Paradoxe tenace de l’effet d’annonce : « en vrai » fragilise beaucoup plus notre propos qu’il ne vient le fortifier.

Premier paradoxe, celui de la platitude à l’insu de notre plein gré. Aussitôt prononcé en ouverture de phrase, « en vrai » donne l’impression d’une mise au point imminente. Comme un moment de rupture voulant briser un cliché ou un préjugé. Comme un effet d’annonce concluant sur une annonce sans effet. Comme une astuce rhétorique cherchant à capter l’attention sur une démonstration qui brasse de l’air pour refouler du vide. Comme tel, « en vrai » promet plus de décevoir que de captiver l’auditoire.

Deuxième paradoxe, celui de la percussion inaudible, privilège de celui qui raisonne ou résonne comme une peau de tambour. « En vrai » fait promesse d’authenticité, de lucidité, de discernement.
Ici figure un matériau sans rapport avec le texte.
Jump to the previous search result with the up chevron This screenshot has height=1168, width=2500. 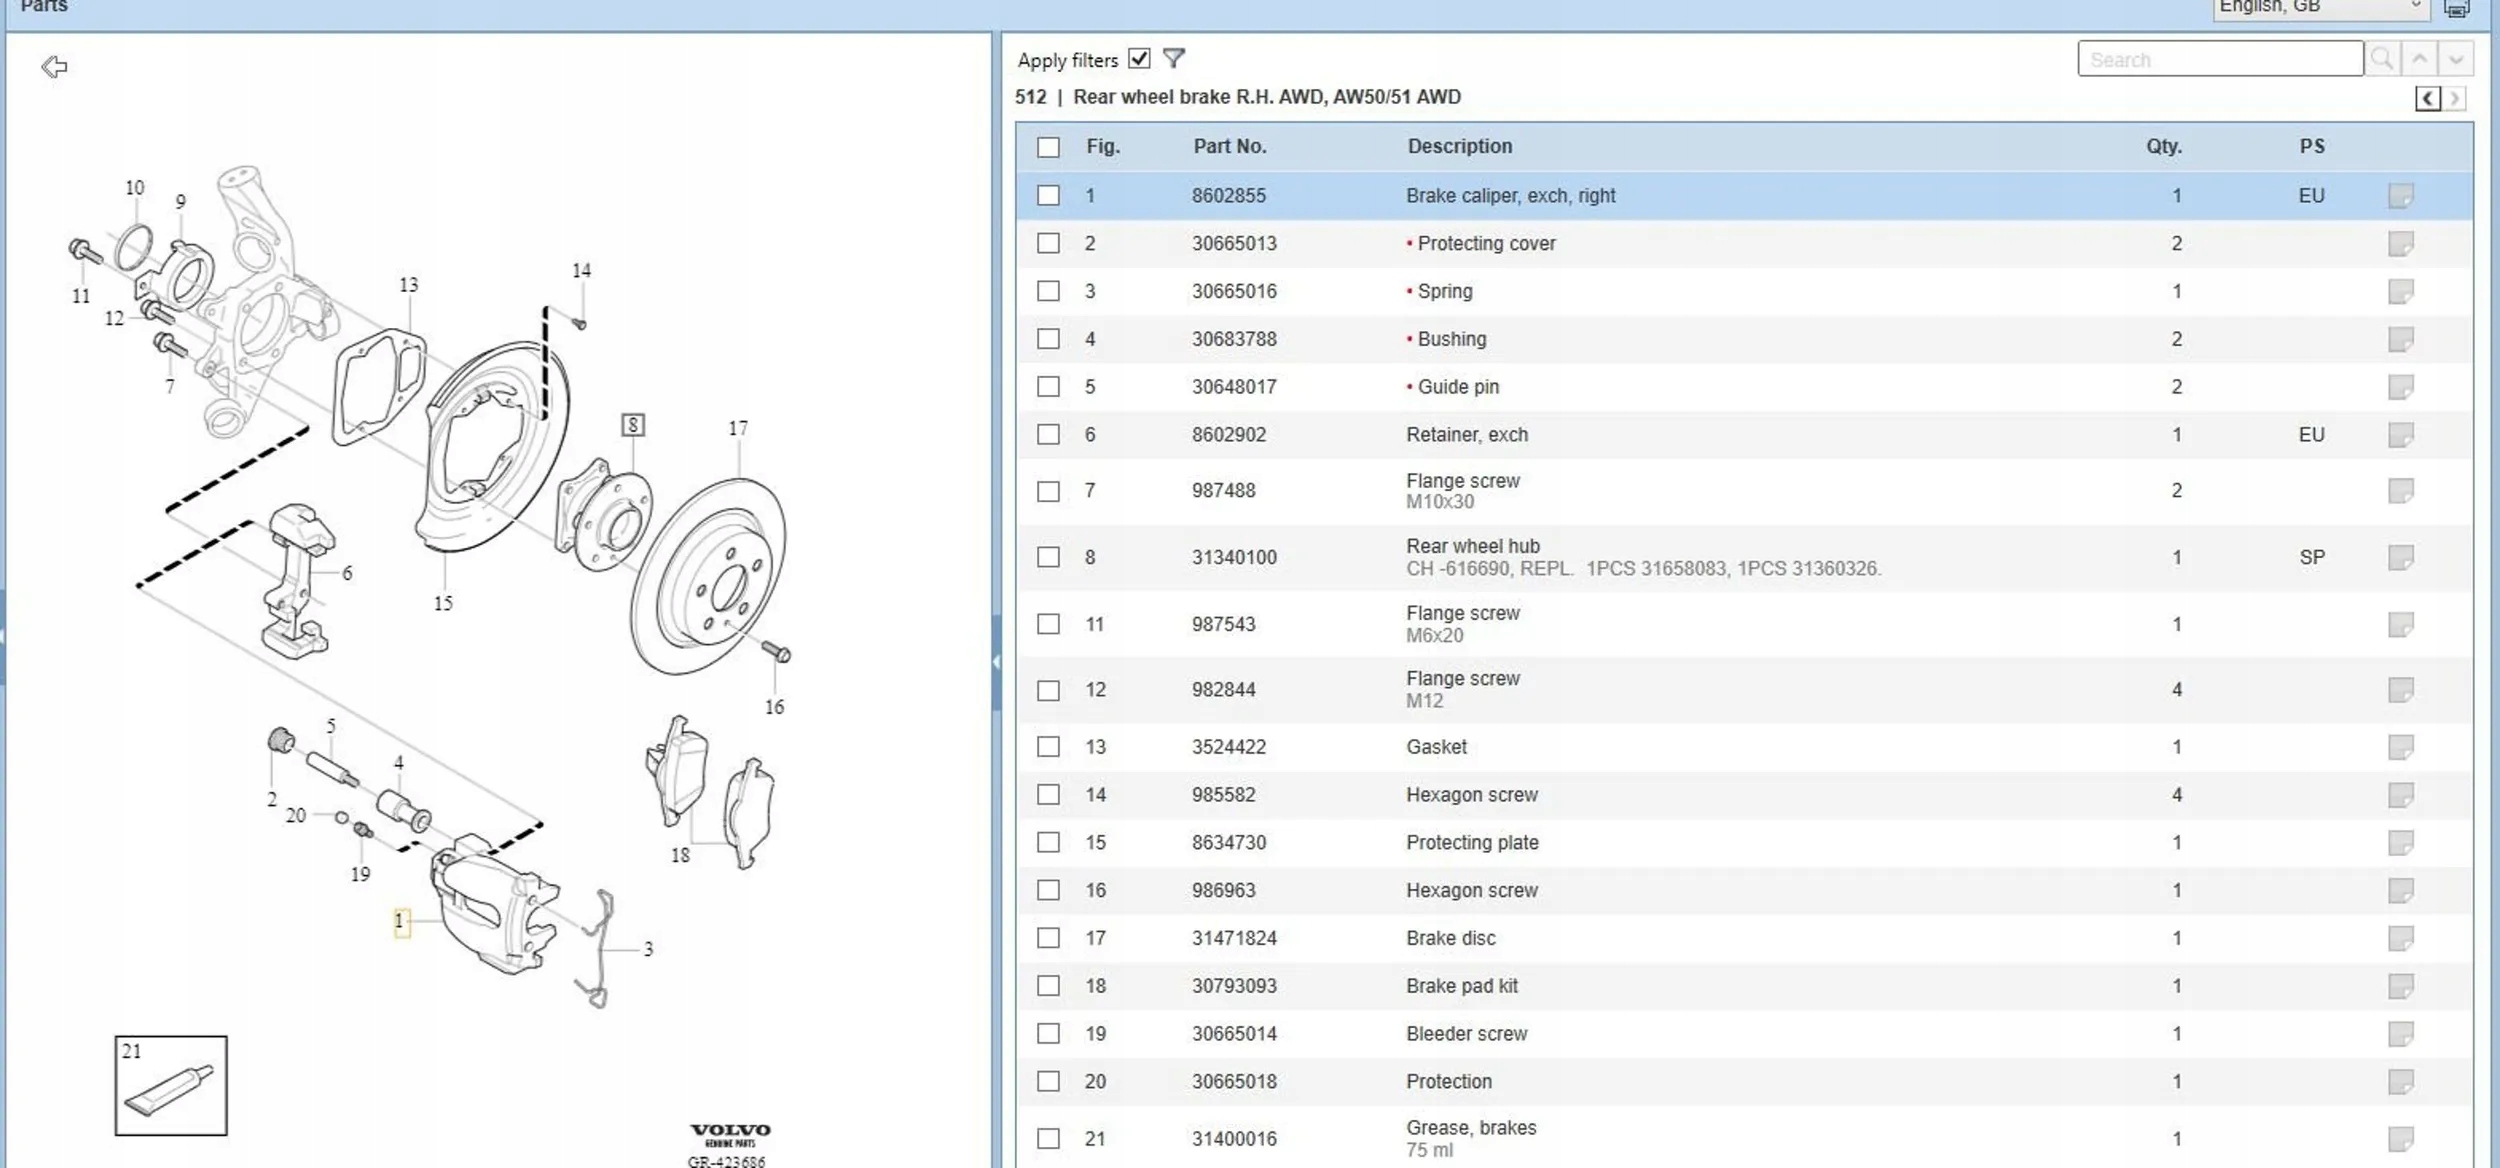(2420, 59)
Parole d’un esprit éclairé qui va à l’essentiel, sans artifice ni baratin. Terrible déception lorsque le propos tombe à plat pour s’embourber dans un avis personnel, sans fondement ni relief. Simple avis qui ne vaut pas plus qu’un autre. Sauf que l’autre prend soin de ne jamais dire « en vrai ».

Troisième paradoxe, celui de la suspicion légitime. « En vrai » serait une précaution verbale pour celui qui, d’ordinaire, « parle pour de faux ». Jusqu’à jeter le discrédit sur ses prises de parole précédentes, dans le registre : « cette fois, je vais vous dire la vérité ». Mais pour l’avoir si longtemps dissimulée ou tronquée, comment pourrait-il racheter un peu de confiance ?

Comble de la litanie : répéter sans cesse « en vrai » finit par jeter le trouble sur la solidité ou la sincérité de la vérité si mal prêchée.

Bref, à trop répéter « en vrai », le ratiocineur scie la branche de la persuasion sur laquelle il pense être assis.

À vouloir être « dans l’air du temps », le tic idiomatique finit par faire prendre le vrai pour du faux. Faut-il alors douter de la vérité ? Faut-il se convertir au relativisme, pour lequel, au final, tout n’est ni vrai ni faux ?

Là où l’anti-conformisme donnerait presque envie de commencer nos propos par « en faux ». Juste le temps de capter l’attention de ceux qui se sont trop longtemps enivrés du fameux « en vrai ».

Preuve que le sevrage rhétorique est gage de vertu sémantique.